How is it possible to even assume this, much less not Google it to see how much financial aid, in fact, there is for all of the above?
It is possible because financial aid information, like all other college access information in the United States, is poorly disseminated, fragmented across multiple platforms and fraught with old wives' tales.
If you are trying to figure out how to pay for college—yours or someone else's—please follow me across the jump.
MY BACKGROUND
I am a college success professional. "College success" is an inclusive term beginning with the "access" years (mainly middle and high school) and continuing through college graduation, post-grad and transition to career. It is distinct from simply "college access," which focuses often on just getting 11th and 12th graders into college, but not getting them through and out of it. Over the past 25 years, I have taught in public school, counseled individual students, founded and funded college access programs in New York and Los Angeles, mentored for non-profits and founded and funded my own college success network, The CLIC. My career, which pays for this lifelong passion, has been the entertainment industry, including, over the past 17 years, TV production.
THE FRICTION
When I hear white students' concern that they will not qualify for financial aid, I am so frustrated, for personal and professional reasons. On the personal side, during the nearly two years I was a classroom teacher, I met a number of exceptional students, including Laura (pseudonym), an incredibly bright girl who was great at dance and a volleyball captain, who aced my class and had about a 3.2. When I asked her freshmen year where she was looking at for college, she said she couldn't go because her family was middle class. I told her not to worry, there was always financial aid, and she said, "I don't qualify for that; I'm not Black." I often saw her after that, and four years later, in fact, she still was in that mindset and ultimately did not go to university. I regularly explained what I will explain next in this diary, but she could or would not hear it. She was so angry and hurt that "only Black kids" got scholarships! She couldn't even look at the overwhelmingly white statistics on the campuses all around us and the equally massive numbers that were receiving financial aid. She had been bottle-fed the Kool-Aid since her youth, and facts could not get in the way of the resulting friction. She ended up all right, but I still am sad, a little, for the incredible experience she didn't have at one of the terrific schools she could have gotten into and attended. I could not bear the lost possibility for such a confident and curious girl.

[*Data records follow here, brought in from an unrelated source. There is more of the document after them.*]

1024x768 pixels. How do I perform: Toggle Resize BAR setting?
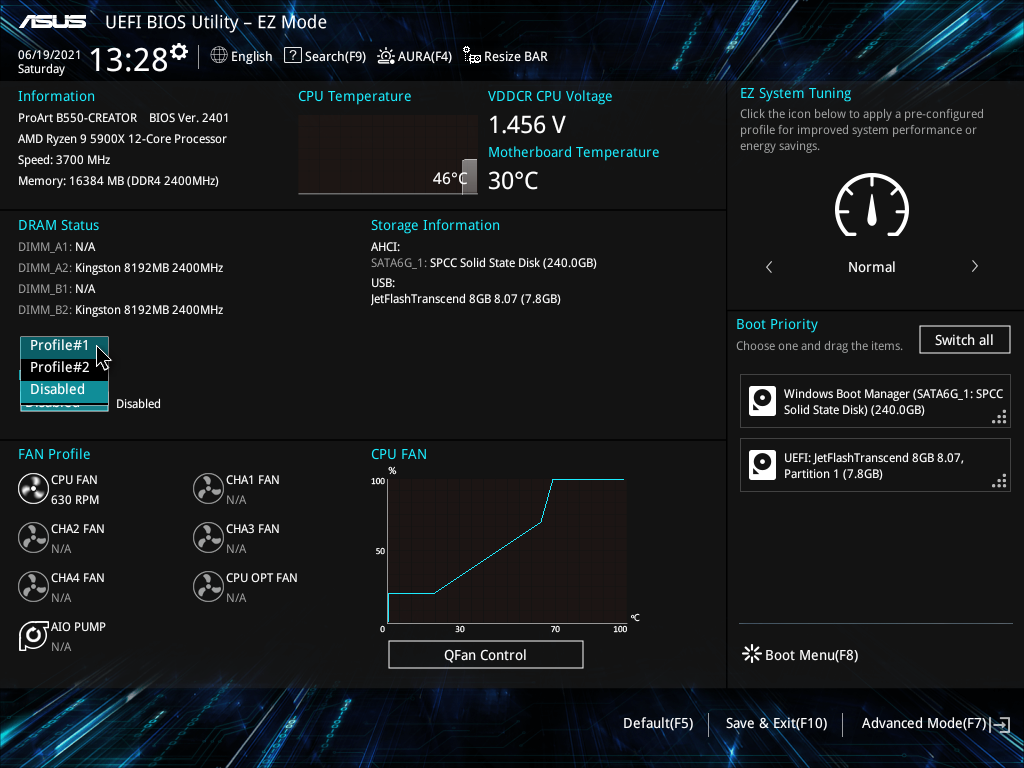coord(504,56)
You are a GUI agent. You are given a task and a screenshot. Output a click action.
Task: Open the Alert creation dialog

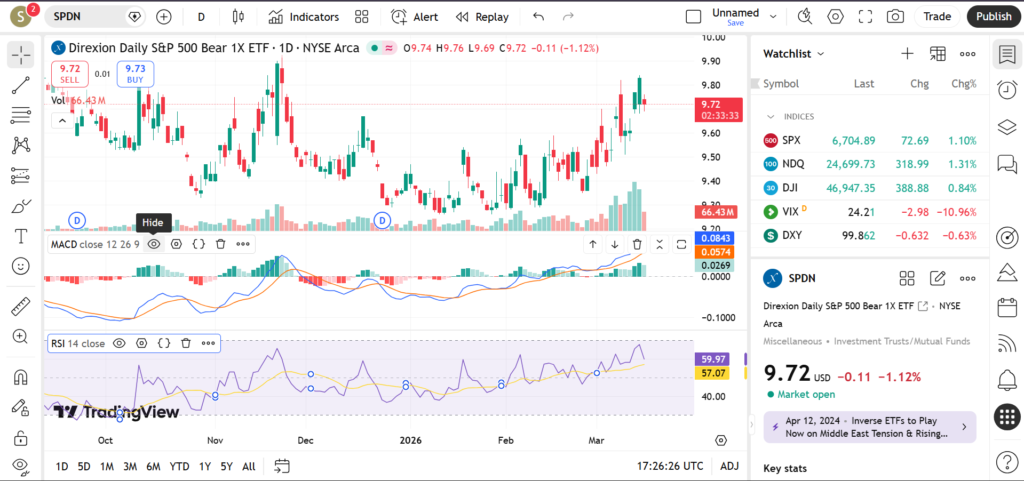tap(414, 17)
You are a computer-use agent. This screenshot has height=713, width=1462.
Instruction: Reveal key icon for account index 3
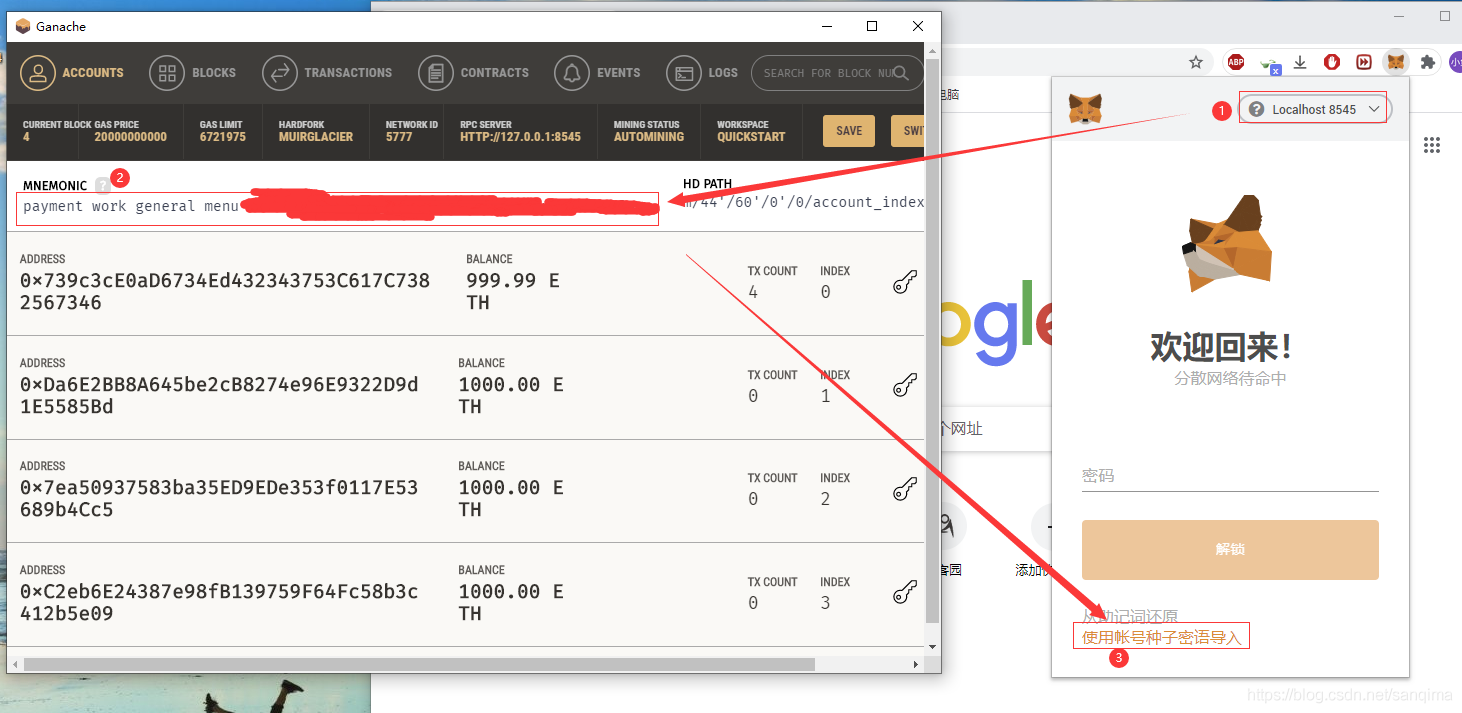[x=905, y=594]
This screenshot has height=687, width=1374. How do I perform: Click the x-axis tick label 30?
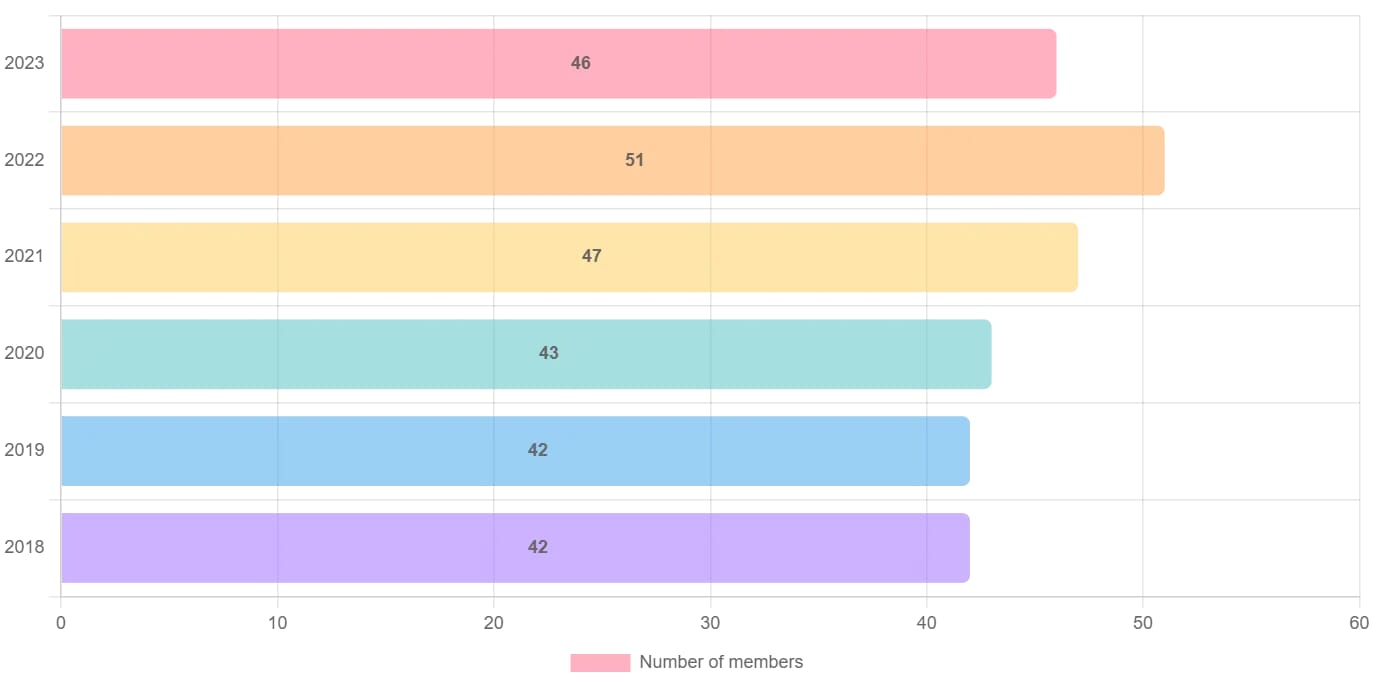(x=710, y=623)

On the professional side, I am frustrated because the lack of understanding about financial aid so often stems from a lack of training, lack of dedication or lack of integrity I have sometimes seen in the keepers of the treasure. So many teachers and counselors do not know, and have no access to, clear, updated information on financial aid for the vast array of students they serve! Other teachers are selective about those with whom they will share their knowledge. And other professionals are intentionally destructive, as was the case in the district I taught in, where students would come to me for application help because a teacher or counselor had refused to complete forms, insisting the student "was not Stanford material," or "would never get into UC," or "could not afford to go to college"!
THE FACTS
So how does any student fund college? It is hard work! But it is do-able and, I believe, necessary, to compete financially in the new millennium, to exist in our increasingly global society, and to self-actualize in a relatively safe and amply stocked academic and experiential environment. Let's walk through at a very basic level (believe it or not, the below is really surface-level, but it's critical information):
1) KNOW THE TERMS.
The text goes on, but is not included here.